> What you should do
Your response should consist of the records below, repeated exactly.

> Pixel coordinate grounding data

○ ○ ○ ○ ○

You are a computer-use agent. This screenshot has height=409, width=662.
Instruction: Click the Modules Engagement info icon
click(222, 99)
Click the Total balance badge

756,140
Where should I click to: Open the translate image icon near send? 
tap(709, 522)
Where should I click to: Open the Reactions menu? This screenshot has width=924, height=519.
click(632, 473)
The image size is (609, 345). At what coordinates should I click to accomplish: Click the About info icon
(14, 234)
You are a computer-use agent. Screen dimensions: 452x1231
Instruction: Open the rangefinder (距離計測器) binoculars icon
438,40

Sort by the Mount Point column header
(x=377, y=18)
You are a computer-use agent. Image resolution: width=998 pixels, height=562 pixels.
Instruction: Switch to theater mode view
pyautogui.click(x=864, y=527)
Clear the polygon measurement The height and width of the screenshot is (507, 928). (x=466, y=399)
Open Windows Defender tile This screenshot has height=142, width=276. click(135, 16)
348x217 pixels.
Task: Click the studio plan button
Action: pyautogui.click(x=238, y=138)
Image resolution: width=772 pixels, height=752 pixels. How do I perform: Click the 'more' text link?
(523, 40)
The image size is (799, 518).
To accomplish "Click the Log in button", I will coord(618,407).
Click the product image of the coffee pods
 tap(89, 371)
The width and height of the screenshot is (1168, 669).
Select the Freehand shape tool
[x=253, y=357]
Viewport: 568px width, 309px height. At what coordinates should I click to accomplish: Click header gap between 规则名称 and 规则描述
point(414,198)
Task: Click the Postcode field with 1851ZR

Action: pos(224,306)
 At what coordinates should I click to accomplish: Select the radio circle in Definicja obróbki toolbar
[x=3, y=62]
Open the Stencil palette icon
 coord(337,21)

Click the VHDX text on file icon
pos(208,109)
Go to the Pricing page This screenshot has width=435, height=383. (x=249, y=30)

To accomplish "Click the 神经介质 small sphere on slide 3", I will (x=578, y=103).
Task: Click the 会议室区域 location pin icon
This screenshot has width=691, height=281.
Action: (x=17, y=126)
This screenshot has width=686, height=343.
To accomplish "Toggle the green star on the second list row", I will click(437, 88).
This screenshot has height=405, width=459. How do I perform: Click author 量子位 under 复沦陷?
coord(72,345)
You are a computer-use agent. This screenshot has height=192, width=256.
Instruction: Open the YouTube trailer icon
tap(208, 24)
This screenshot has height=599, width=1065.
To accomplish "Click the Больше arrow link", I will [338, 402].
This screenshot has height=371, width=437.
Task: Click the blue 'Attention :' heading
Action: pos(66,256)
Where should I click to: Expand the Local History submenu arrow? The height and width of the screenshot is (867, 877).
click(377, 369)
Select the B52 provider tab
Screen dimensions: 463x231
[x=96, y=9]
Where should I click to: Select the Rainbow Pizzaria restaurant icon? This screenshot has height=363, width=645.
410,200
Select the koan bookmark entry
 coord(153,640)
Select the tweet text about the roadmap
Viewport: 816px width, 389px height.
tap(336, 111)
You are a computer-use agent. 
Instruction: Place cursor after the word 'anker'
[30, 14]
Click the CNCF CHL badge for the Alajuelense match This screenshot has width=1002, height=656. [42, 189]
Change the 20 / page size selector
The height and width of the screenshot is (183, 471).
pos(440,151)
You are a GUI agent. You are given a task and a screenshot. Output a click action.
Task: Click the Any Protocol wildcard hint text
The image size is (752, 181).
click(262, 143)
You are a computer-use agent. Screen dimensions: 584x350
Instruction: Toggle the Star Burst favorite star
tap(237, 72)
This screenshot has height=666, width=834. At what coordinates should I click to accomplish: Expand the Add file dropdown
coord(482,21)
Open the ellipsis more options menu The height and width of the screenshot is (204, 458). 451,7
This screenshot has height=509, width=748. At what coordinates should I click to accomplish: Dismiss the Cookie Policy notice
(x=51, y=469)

○ ○ ○ ○ ○

> Solution
You are a computer-use agent. This screenshot has height=409, width=662.
Instruction: Click the Modules Engagement info icon
click(222, 99)
Click the Total balance badge

756,140
Where should I click to: Open the translate image icon near send? 
tap(709, 522)
Where should I click to: Open the Reactions menu? This screenshot has width=924, height=519.
click(632, 473)
The image size is (609, 345). At what coordinates should I click to accomplish: Click the About info icon
(14, 234)
You are a computer-use agent. Screen dimensions: 452x1231
Instruction: Open the rangefinder (距離計測器) binoculars icon
438,40

Sort by the Mount Point column header
(x=377, y=18)
You are a computer-use agent. Image resolution: width=998 pixels, height=562 pixels.
Instruction: Switch to theater mode view
pyautogui.click(x=864, y=527)
Clear the polygon measurement The height and width of the screenshot is (507, 928). (x=466, y=399)
Open Windows Defender tile This screenshot has height=142, width=276. click(135, 16)
348x217 pixels.
Task: Click the studio plan button
Action: pyautogui.click(x=238, y=138)
Image resolution: width=772 pixels, height=752 pixels. How do I perform: Click the 'more' text link?
(523, 40)
The image size is (799, 518).
To accomplish "Click the Log in button", I will coord(618,407).
Click the product image of the coffee pods
 tap(89, 371)
The width and height of the screenshot is (1168, 669).
Select the Freehand shape tool
[x=253, y=357]
Viewport: 568px width, 309px height. At what coordinates should I click to accomplish: Click header gap between 规则名称 and 规则描述
point(414,198)
Task: Click the Postcode field with 1851ZR

Action: pos(224,306)
 At what coordinates should I click to accomplish: Select the radio circle in Definicja obróbki toolbar
[x=3, y=62]
Open the Stencil palette icon
 coord(337,21)

Click the VHDX text on file icon
pos(208,109)
Go to the Pricing page This screenshot has width=435, height=383. (x=249, y=30)

To accomplish "Click the 神经介质 small sphere on slide 3", I will (x=578, y=103).
Task: Click the 会议室区域 location pin icon
This screenshot has width=691, height=281.
Action: (x=17, y=126)
This screenshot has width=686, height=343.
To accomplish "Toggle the green star on the second list row", I will click(437, 88).
This screenshot has height=405, width=459. How do I perform: Click author 量子位 under 复沦陷?
coord(72,345)
You are a computer-use agent. This screenshot has height=192, width=256.
Instruction: Open the YouTube trailer icon
tap(208, 24)
This screenshot has height=599, width=1065.
To accomplish "Click the Больше arrow link", I will [338, 402].
This screenshot has height=371, width=437.
Task: Click the blue 'Attention :' heading
Action: pos(66,256)
Where should I click to: Expand the Local History submenu arrow? The height and width of the screenshot is (867, 877).
click(377, 369)
Select the B52 provider tab
Screen dimensions: 463x231
[x=96, y=9]
Where should I click to: Select the Rainbow Pizzaria restaurant icon? This screenshot has height=363, width=645.
410,200
Select the koan bookmark entry
 coord(153,640)
Select the tweet text about the roadmap
Viewport: 816px width, 389px height.
tap(336, 111)
You are a computer-use agent. 
Instruction: Place cursor after the word 'anker'
[30, 14]
Click the CNCF CHL badge for the Alajuelense match This screenshot has width=1002, height=656. [42, 189]
Change the 20 / page size selector
The height and width of the screenshot is (183, 471).
pos(440,151)
You are a GUI agent. You are given a task and a screenshot. Output a click action.
Task: Click the Any Protocol wildcard hint text
The image size is (752, 181).
click(262, 143)
You are a computer-use agent. Screen dimensions: 584x350
Instruction: Toggle the Star Burst favorite star
tap(237, 72)
This screenshot has height=666, width=834. At what coordinates should I click to accomplish: Expand the Add file dropdown
coord(482,21)
Open the ellipsis more options menu The height and width of the screenshot is (204, 458). 451,7
This screenshot has height=509, width=748. At what coordinates should I click to accomplish: Dismiss the Cookie Policy notice
(x=51, y=469)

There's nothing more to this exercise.